─── EXTRACTED DATA ───
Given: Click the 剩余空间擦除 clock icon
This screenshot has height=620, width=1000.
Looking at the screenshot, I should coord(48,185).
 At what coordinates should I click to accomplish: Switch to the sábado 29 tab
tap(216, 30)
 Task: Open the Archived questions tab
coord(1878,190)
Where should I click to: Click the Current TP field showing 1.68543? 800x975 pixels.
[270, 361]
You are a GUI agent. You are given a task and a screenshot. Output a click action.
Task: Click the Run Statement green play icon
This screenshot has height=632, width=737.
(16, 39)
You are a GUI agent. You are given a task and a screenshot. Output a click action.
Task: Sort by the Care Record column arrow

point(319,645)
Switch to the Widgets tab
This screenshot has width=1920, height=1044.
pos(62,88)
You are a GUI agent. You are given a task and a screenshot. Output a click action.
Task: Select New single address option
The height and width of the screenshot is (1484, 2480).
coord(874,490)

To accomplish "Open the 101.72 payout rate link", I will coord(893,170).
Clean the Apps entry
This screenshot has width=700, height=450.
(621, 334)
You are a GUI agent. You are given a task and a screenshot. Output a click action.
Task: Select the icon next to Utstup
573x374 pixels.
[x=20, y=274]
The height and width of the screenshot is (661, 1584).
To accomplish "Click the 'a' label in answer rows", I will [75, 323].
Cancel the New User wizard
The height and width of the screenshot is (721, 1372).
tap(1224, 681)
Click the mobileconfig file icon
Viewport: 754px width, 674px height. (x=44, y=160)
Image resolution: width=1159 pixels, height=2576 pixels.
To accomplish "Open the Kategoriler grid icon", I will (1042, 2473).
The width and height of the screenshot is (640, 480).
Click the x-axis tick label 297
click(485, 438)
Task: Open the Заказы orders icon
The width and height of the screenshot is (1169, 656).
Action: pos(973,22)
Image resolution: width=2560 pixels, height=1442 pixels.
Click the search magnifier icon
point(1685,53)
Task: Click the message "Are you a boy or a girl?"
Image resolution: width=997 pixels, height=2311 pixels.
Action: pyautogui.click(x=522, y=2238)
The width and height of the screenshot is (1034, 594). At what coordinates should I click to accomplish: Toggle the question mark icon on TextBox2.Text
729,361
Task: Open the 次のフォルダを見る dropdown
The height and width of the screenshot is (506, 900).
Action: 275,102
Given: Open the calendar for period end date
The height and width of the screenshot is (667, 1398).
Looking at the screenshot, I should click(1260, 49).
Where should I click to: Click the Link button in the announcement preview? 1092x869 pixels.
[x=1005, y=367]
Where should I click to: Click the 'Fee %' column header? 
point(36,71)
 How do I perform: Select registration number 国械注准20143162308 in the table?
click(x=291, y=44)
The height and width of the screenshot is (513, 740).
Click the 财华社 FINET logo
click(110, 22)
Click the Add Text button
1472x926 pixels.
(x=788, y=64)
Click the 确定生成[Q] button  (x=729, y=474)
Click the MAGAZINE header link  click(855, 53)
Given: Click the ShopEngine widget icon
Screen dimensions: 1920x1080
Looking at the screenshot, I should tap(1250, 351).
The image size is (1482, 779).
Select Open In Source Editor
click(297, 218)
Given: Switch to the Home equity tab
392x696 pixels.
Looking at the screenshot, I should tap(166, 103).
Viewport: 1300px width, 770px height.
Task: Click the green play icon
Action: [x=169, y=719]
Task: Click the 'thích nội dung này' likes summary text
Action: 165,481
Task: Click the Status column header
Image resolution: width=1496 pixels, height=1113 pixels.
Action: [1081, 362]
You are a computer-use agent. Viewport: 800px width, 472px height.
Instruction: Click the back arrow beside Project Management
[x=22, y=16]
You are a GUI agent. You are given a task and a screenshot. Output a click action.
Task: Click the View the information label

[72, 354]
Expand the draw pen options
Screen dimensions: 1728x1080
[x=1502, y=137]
───
DO THIS: Quote every line of the listing above verbatim.

SOLUTION FOR THIS EXERCISE:
Given: Click the 剩余空间擦除 clock icon
This screenshot has height=620, width=1000.
Looking at the screenshot, I should coord(48,185).
 At what coordinates should I click to accomplish: Switch to the sábado 29 tab
tap(216, 30)
 Task: Open the Archived questions tab
coord(1878,190)
Where should I click to: Click the Current TP field showing 1.68543? 800x975 pixels.
[270, 361]
You are a GUI agent. You are given a task and a screenshot. Output a click action.
Task: Click the Run Statement green play icon
This screenshot has height=632, width=737.
(16, 39)
You are a GUI agent. You are given a task and a screenshot. Output a click action.
Task: Sort by the Care Record column arrow

point(319,645)
Switch to the Widgets tab
This screenshot has width=1920, height=1044.
pos(62,88)
You are a GUI agent. You are given a task and a screenshot. Output a click action.
Task: Select New single address option
The height and width of the screenshot is (1484, 2480).
coord(874,490)

To accomplish "Open the 101.72 payout rate link", I will coord(893,170).
Clean the Apps entry
This screenshot has width=700, height=450.
(621, 334)
You are a GUI agent. You are given a task and a screenshot. Output a click action.
Task: Select the icon next to Utstup
573x374 pixels.
[x=20, y=274]
The height and width of the screenshot is (661, 1584).
To accomplish "Click the 'a' label in answer rows", I will [75, 323].
Cancel the New User wizard
The height and width of the screenshot is (721, 1372).
tap(1224, 681)
Click the mobileconfig file icon
Viewport: 754px width, 674px height. (x=44, y=160)
Image resolution: width=1159 pixels, height=2576 pixels.
To accomplish "Open the Kategoriler grid icon", I will (1042, 2473).
The width and height of the screenshot is (640, 480).
Click the x-axis tick label 297
click(485, 438)
Task: Open the Заказы orders icon
The width and height of the screenshot is (1169, 656).
Action: pos(973,22)
Image resolution: width=2560 pixels, height=1442 pixels.
Click the search magnifier icon
point(1685,53)
Task: Click the message "Are you a boy or a girl?"
Image resolution: width=997 pixels, height=2311 pixels.
Action: pyautogui.click(x=522, y=2238)
The width and height of the screenshot is (1034, 594). At what coordinates should I click to accomplish: Toggle the question mark icon on TextBox2.Text
729,361
Task: Open the 次のフォルダを見る dropdown
The height and width of the screenshot is (506, 900).
Action: 275,102
Given: Open the calendar for period end date
The height and width of the screenshot is (667, 1398).
Looking at the screenshot, I should click(1260, 49).
Where should I click to: Click the Link button in the announcement preview? 1092x869 pixels.
[x=1005, y=367]
Where should I click to: Click the 'Fee %' column header? 
point(36,71)
 How do I perform: Select registration number 国械注准20143162308 in the table?
click(x=291, y=44)
The height and width of the screenshot is (513, 740).
Click the 财华社 FINET logo
click(110, 22)
Click the Add Text button
1472x926 pixels.
(x=788, y=64)
Click the 确定生成[Q] button  (x=729, y=474)
Click the MAGAZINE header link  click(855, 53)
Given: Click the ShopEngine widget icon
Screen dimensions: 1920x1080
Looking at the screenshot, I should tap(1250, 351).
The image size is (1482, 779).
Select Open In Source Editor
click(297, 218)
Given: Switch to the Home equity tab
392x696 pixels.
Looking at the screenshot, I should tap(166, 103).
Viewport: 1300px width, 770px height.
Task: Click the green play icon
Action: [x=169, y=719]
Task: Click the 'thích nội dung này' likes summary text
Action: 165,481
Task: Click the Status column header
Image resolution: width=1496 pixels, height=1113 pixels.
Action: [1081, 362]
You are a computer-use agent. Viewport: 800px width, 472px height.
Instruction: Click the back arrow beside Project Management
[x=22, y=16]
You are a GUI agent. You are given a task and a screenshot. Output a click action.
Task: Click the View the information label

[72, 354]
Expand the draw pen options
Screen dimensions: 1728x1080
[x=1502, y=137]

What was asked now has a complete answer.